■ Your assignment ■
Return, word for word, the passage of the royal baby article below that starts with "Will you be" and goes on through "have told CNN.".

■ Document segment ■

Friends and family of the British royals talk to "New Day" co-host Kate Bolduan in a one-hour special "Will and Kate Plus One," airing Thursday, July 18 at 10 p.m. ET/PT on CNN.
(CNN) -- Any minute, the Duchess of Cambridge will birth a new heir to the British throne.
CNN has tried to answer every question you didn't even know you had about this kid who's famous before his or her first picture has been snapped.
Since then, her every mommy-to-be move and maternity outfit has been scrutinized.
The baby is expected to debut at St. Mary's Hospital in London.
Will you be the first to know? Well, you'll definitely know as soon as an official public announcement is made, but Grandma and some other VIPs get dibs. Queen Elizabeth II, British Prime Minister David Cameron and the governors general of each of the commonwealth nations will be told, along with the rest of the royal and Middleton families.
An announcement will be made in the form of a formal bulletin, signed by medical staff and rushed in a car with a police escort to Buckingham Palace, royal sources have told CNN.

■ Provided records ■
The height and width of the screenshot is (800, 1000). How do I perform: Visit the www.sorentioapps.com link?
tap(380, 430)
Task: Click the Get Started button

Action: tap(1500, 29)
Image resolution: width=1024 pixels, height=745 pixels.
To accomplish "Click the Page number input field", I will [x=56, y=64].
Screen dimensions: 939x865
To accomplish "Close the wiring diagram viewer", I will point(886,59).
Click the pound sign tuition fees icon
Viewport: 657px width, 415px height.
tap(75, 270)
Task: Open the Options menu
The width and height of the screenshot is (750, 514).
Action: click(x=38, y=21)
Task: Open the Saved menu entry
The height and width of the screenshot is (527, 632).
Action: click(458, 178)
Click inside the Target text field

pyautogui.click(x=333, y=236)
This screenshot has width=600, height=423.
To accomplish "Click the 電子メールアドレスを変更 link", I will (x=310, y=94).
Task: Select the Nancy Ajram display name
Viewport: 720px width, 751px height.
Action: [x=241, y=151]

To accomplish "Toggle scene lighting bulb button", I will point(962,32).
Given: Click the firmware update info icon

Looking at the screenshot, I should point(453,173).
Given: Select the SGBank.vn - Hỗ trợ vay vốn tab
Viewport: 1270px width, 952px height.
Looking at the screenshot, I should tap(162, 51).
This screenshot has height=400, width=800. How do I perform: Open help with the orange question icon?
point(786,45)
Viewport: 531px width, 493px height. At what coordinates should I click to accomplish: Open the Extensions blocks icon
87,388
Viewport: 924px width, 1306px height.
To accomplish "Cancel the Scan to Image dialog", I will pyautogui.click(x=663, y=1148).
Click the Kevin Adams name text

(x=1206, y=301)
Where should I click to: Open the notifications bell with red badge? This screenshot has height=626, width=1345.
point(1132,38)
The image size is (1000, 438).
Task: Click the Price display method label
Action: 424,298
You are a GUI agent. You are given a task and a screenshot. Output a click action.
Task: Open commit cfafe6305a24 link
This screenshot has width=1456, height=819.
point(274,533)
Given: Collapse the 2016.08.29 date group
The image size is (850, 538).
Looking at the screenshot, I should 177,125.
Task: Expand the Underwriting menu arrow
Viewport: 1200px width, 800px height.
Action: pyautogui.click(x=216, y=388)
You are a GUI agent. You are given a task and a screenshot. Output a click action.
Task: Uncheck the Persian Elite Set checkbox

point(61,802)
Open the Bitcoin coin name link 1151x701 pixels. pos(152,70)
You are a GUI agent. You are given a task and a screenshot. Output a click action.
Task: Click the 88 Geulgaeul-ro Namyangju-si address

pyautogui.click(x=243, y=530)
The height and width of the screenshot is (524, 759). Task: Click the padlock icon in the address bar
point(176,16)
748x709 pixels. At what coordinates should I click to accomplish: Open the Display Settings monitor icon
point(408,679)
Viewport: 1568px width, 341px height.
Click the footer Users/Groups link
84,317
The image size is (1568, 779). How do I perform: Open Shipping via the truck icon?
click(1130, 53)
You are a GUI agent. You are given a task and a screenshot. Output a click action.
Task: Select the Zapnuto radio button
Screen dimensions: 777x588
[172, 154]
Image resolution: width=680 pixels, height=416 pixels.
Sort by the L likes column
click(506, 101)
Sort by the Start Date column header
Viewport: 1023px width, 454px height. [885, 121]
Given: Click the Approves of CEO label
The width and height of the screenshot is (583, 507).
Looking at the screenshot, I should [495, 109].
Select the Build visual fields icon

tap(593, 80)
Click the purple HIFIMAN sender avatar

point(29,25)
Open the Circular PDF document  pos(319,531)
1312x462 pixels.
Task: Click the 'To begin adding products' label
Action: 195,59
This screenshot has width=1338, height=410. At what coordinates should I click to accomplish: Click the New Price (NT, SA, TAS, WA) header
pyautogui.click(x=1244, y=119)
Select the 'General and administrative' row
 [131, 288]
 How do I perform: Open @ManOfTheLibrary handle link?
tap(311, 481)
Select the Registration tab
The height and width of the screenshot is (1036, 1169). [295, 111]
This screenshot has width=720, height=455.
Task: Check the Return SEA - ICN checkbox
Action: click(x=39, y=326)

■ Solution to this problem ■
Will you be the first to know? Well, you'll definitely know as soon as an official public announcement is made, but Grandma and some other VIPs get dibs. Queen Elizabeth II, British Prime Minister David Cameron and the governors general of each of the commonwealth nations will be told, along with the rest of the royal and Middleton families.
An announcement will be made in the form of a formal bulletin, signed by medical staff and rushed in a car with a police escort to Buckingham Palace, royal sources have told CNN.